We have known for a long time about what works in newborn health, but we have struggled with how to implement what we know effectively.

The results of this community randomized trial, the Uganda Newborn Study (UNEST), show that home visits in pregnancy and soon after delivery  resulted in improved breastfeeding practices, skin-to-skin care immediately after birth, delaying a baby’s first bath, and hygienic care of the baby’s umbilical cord among the poorest households with lowest access to care.

Joy Lawn, Director of the MARCH Centre at the London School of Hygiene, and her co-authors of the editorial to the special issue identify four key learnings from Uganda:

  1. Scalability depends on recognition of community care as a part of the health system with consistent funding and supervision. The home visit package was well received by the community with 100% retention of the volunteer village health workers during implementation. The package was also pro-poor, with more women from the poorest families, who are most at risk, visited during pregnancy and after delivery compared to wealthier families.

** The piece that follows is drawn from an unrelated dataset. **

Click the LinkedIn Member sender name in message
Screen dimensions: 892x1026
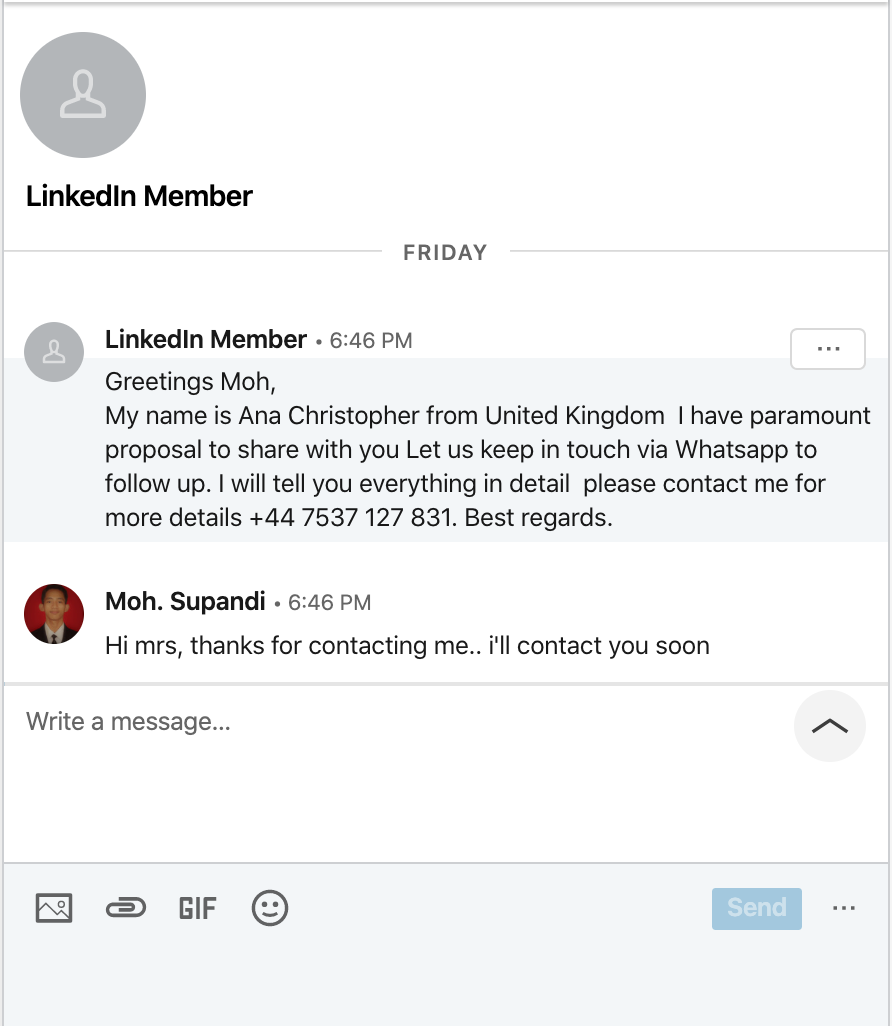[x=205, y=340]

  2. Quality care at facilities is crucial for ending preventable deaths amongst mothers and their babies. The Uganda Newborn Study worked with both public and private sector facilities to improve care. More women are giving birth in health facilities yet persistent staff shortages and supply chain failures for essential drugs and equipment continue to place lives at risk.

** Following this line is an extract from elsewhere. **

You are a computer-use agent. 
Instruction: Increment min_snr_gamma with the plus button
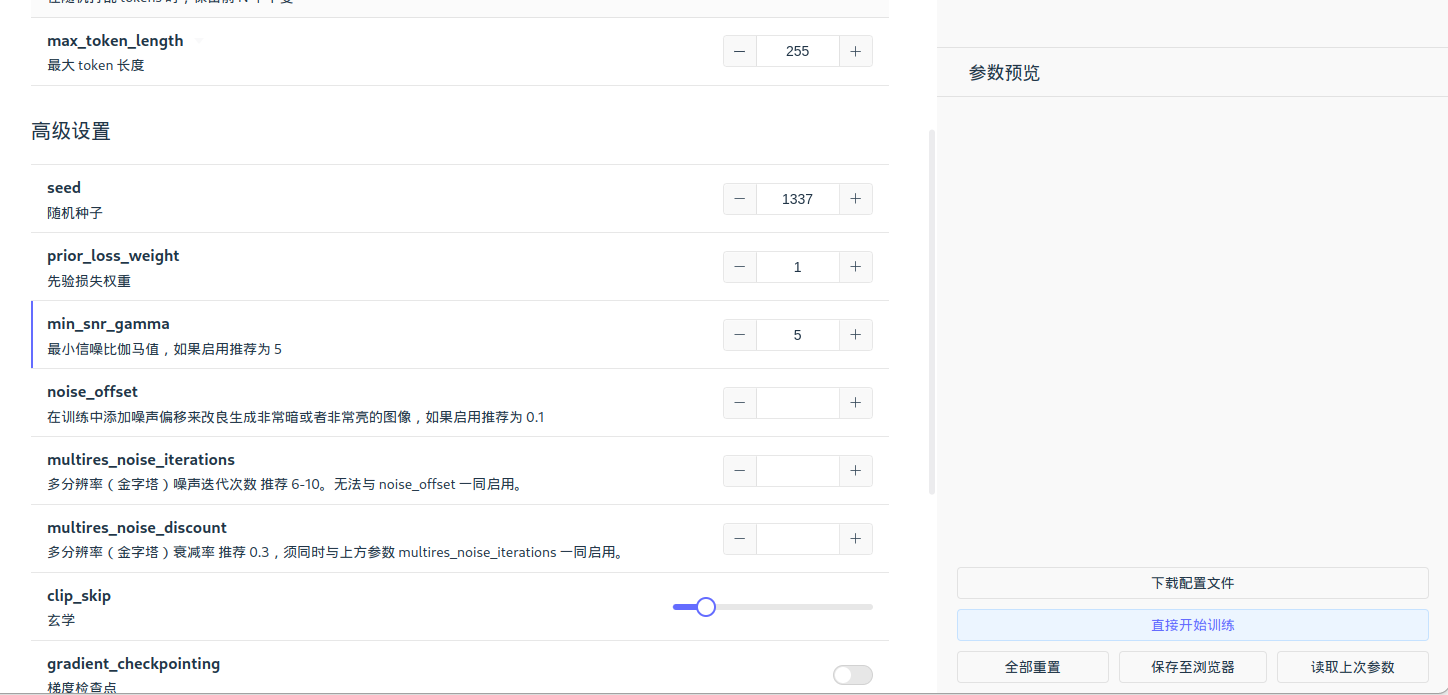pyautogui.click(x=855, y=334)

  3. Innovations can address key challenges: novel solutions for how address the realities of operating in a low resource setting were tested. Innovative solutions included a foot length card that village health workers can use, in the absence of a scale, to identify and refer small babies to the health facility for extra care.

  4. Local leadership is key and requires intentional strategies. More local leaders are needed, to champion the cause of improving care at birth and ending these preventable deaths.

This was the first study of its kind to be led and carried out by local researchers in Uganda. In fact, national research capacity was developed with two Ugandans completing their PhDs by coursework and publication on the study. We commend such embedded capacity development, which produces national newborn research capacity in addition to study results. Also exciting is that the implementation model and counselling materials developed in the study have subsequently become national MOH policy in Uganda.

We need more program implementation studies of this kind that help us identify and remove the barriers to scale up of known maternal and newborn interventions among the communities that would benefit the most.